Return, from the listing that follows, each line containing the word "agent".

::: SUPPLIED MATERIAL

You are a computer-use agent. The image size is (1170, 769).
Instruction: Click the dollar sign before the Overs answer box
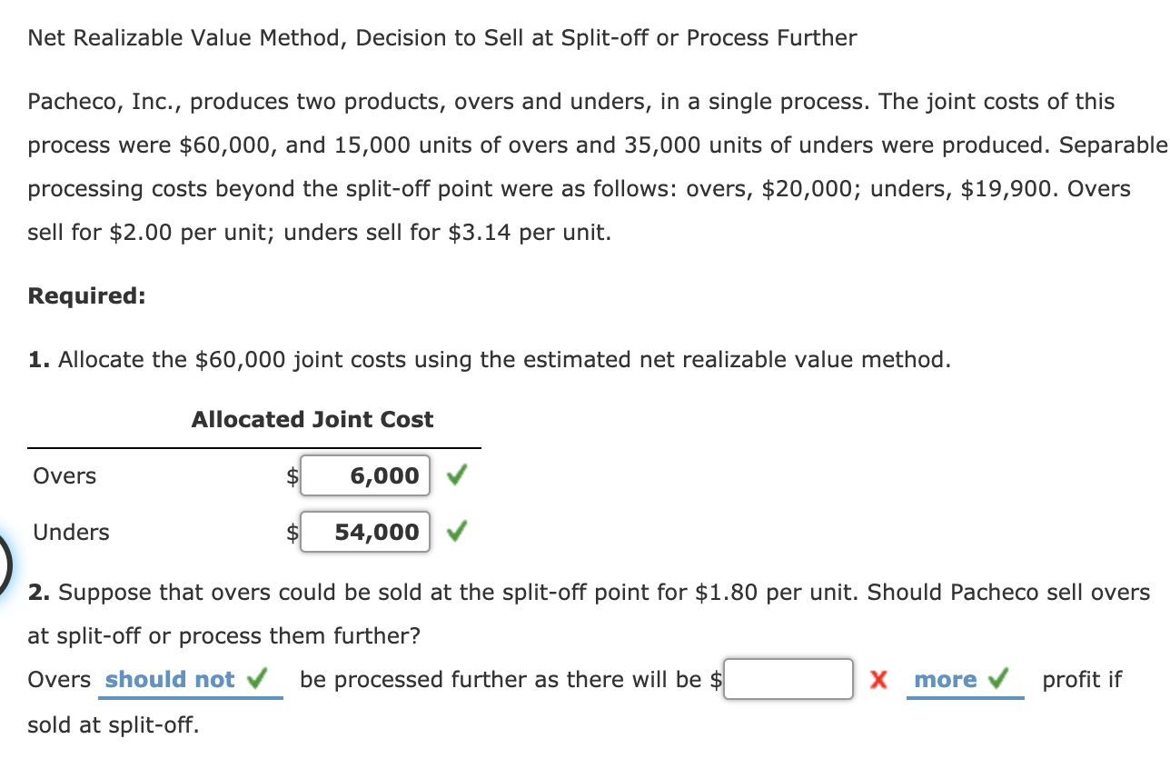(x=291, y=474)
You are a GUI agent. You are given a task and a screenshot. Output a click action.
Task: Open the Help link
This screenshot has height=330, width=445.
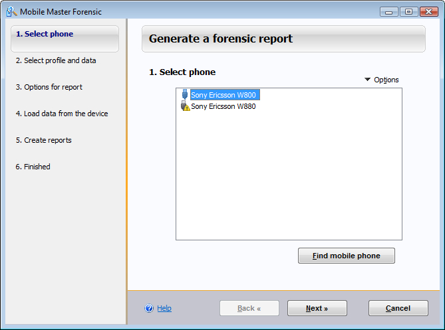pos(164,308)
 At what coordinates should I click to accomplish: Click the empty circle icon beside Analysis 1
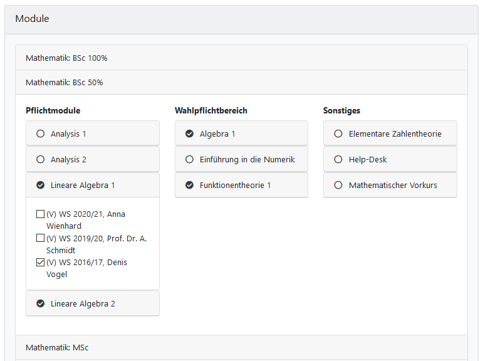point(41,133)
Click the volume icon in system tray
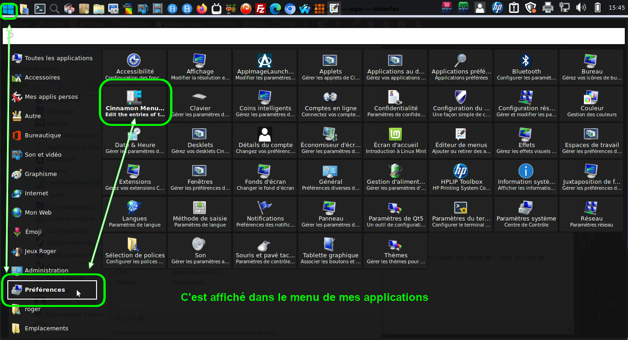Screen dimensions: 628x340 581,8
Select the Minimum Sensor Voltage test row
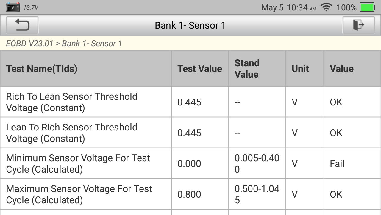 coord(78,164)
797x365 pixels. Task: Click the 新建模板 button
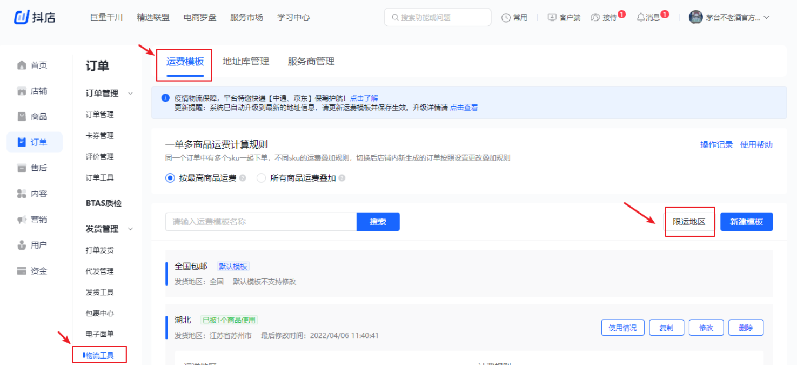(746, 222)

::::::

EXERCISE RESULT ->
You are a computer-use agent. The image size is (1170, 769).
You are a GUI agent. You are given a task and a screenshot. Output a click action.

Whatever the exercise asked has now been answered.